Problem description = Convert every line of the data below into a JSON list of strings, one string per line, and skip blank lines. Leave the pictures out of your answer.

Data records =
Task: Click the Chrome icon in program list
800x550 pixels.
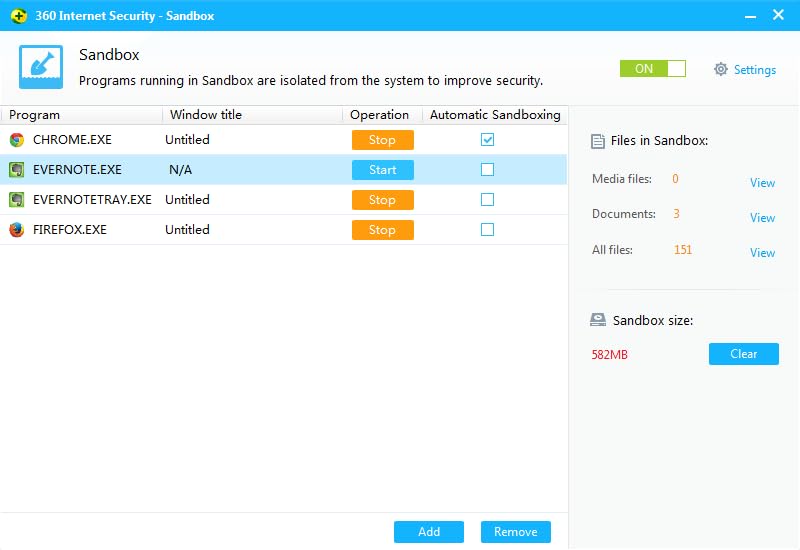Action: [17, 140]
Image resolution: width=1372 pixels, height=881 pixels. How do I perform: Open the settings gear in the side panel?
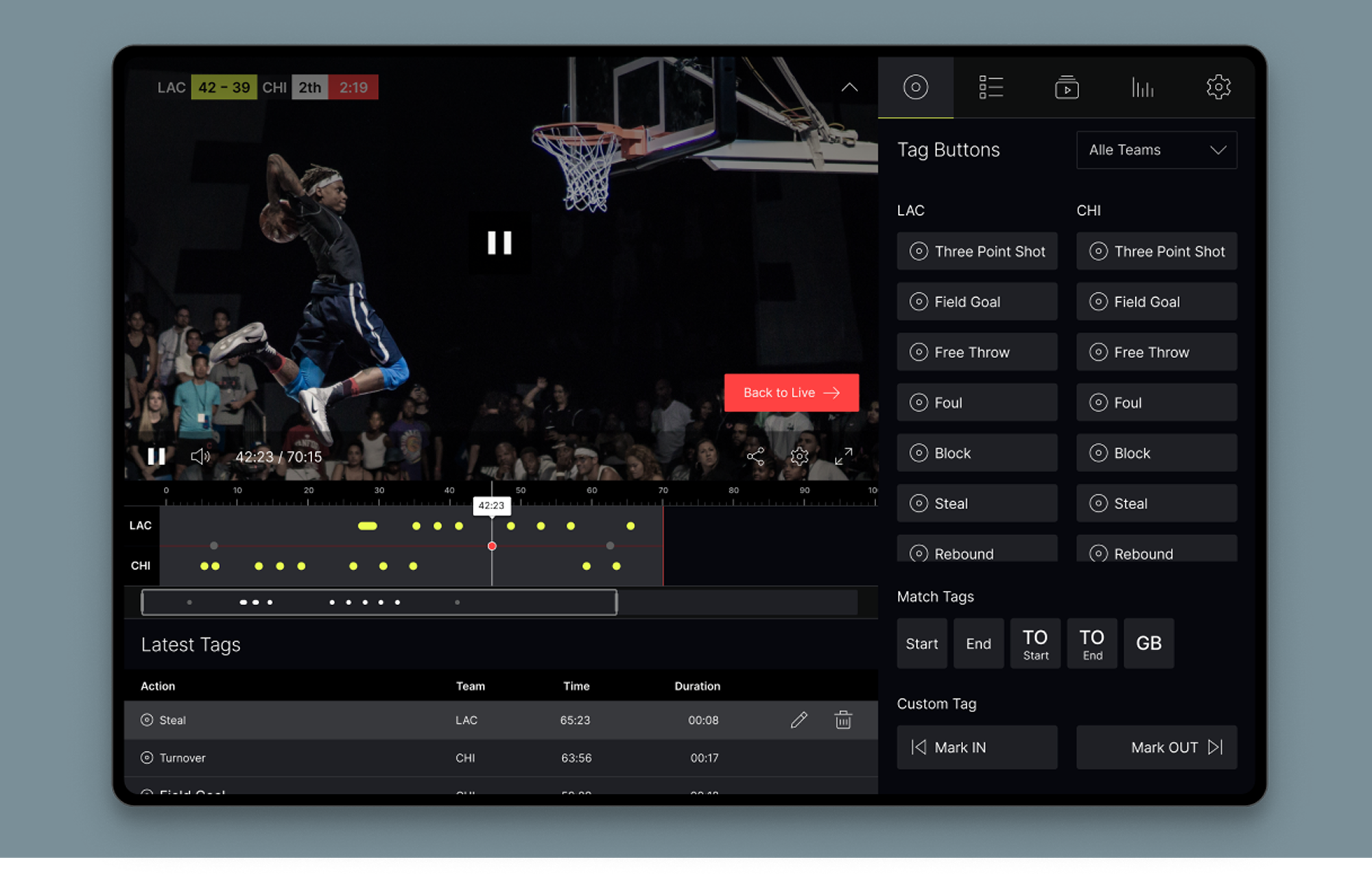(x=1218, y=87)
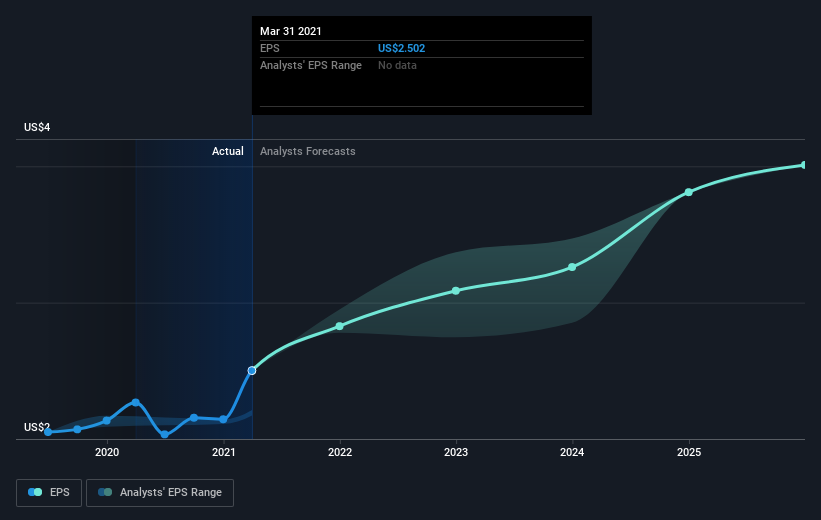Select the highlighted Mar 31 2021 data point
Screen dimensions: 821x520
(252, 371)
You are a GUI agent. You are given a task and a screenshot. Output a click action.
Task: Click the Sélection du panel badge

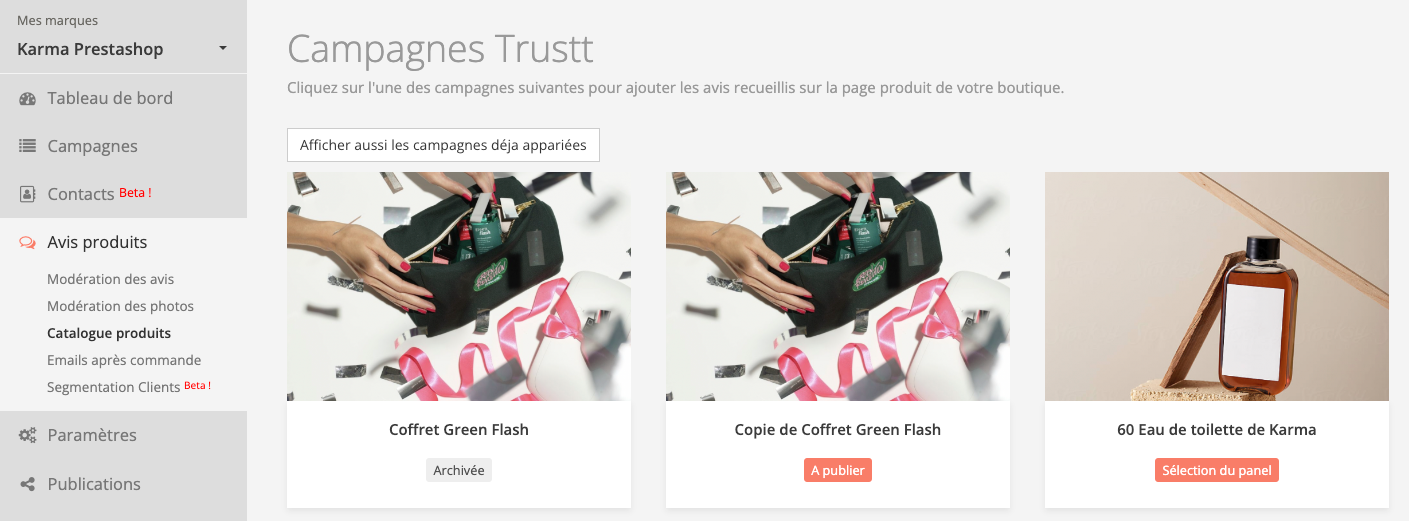(x=1217, y=470)
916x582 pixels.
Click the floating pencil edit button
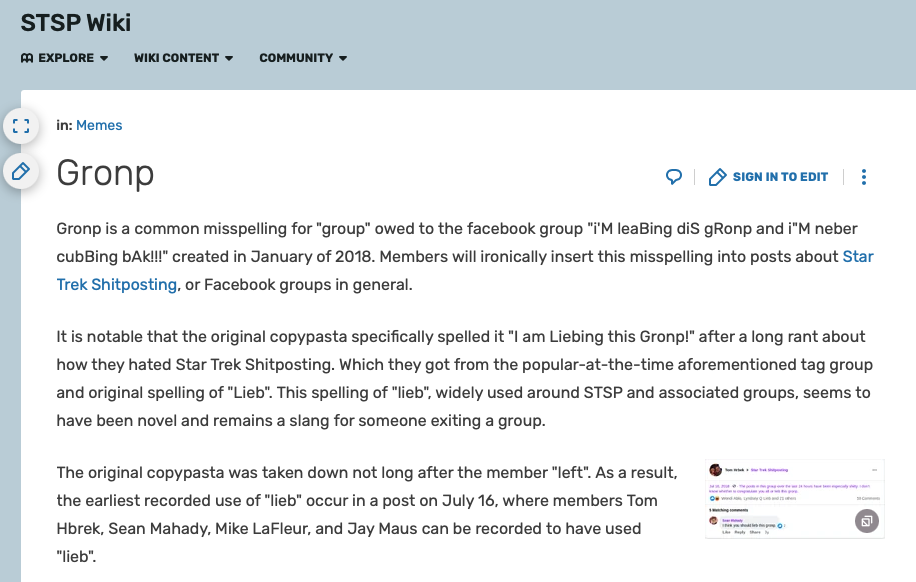[x=21, y=172]
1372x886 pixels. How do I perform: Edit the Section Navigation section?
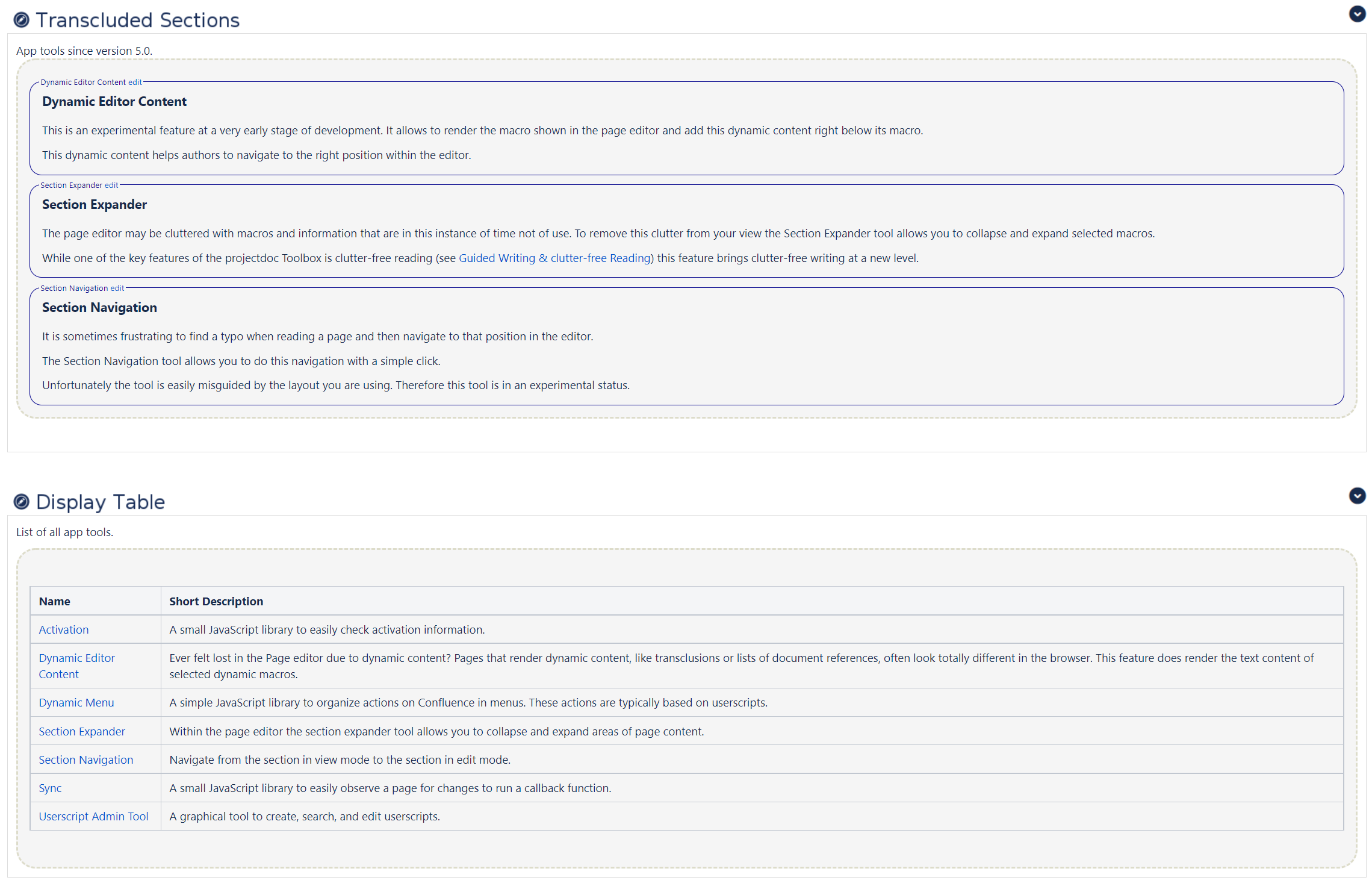[117, 289]
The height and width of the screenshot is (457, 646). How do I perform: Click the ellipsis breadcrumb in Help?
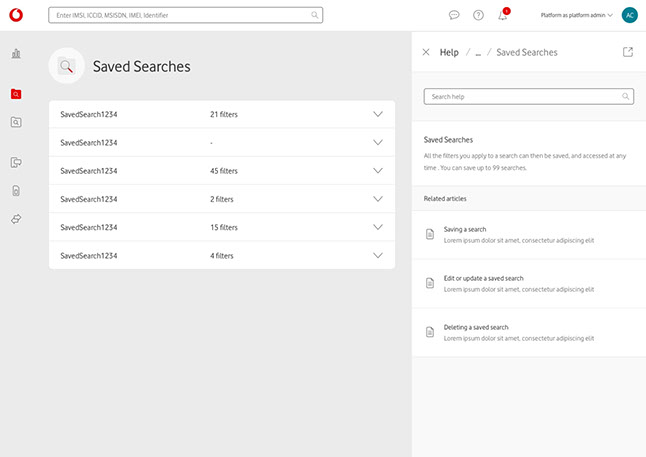[x=478, y=52]
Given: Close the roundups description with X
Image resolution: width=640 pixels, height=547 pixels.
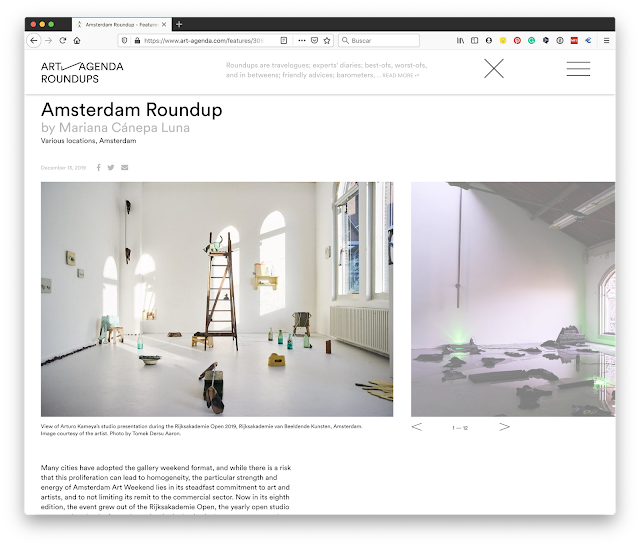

Solved problem =
[
  "Task: Click the Chrome icon in program list",
  "800x550 pixels.",
  "Action: [17, 140]",
  "Image resolution: width=1372 pixels, height=881 pixels. How do I perform: Open the settings gear in the side panel?",
  "(x=1218, y=87)",
  "Select the highlighted Mar 31 2021 data point",
  "Screen dimensions: 821x520",
  "(252, 371)",
  "You are a GUI agent. You are given a task and a screenshot. Output a click action.",
  "Task: Click the Sélection du panel badge",
  "(x=1217, y=470)",
  "916x582 pixels.",
  "Click the floating pencil edit button",
  "[x=21, y=172]",
  "1372x886 pixels. How do I perform: Edit the Section Navigation section?",
  "[117, 289]",
  "The height and width of the screenshot is (457, 646). How do I perform: Click the ellipsis breadcrumb in Help?",
  "[x=478, y=52]",
  "Given: Close the roundups description with X",
  "Image resolution: width=640 pixels, height=547 pixels."
]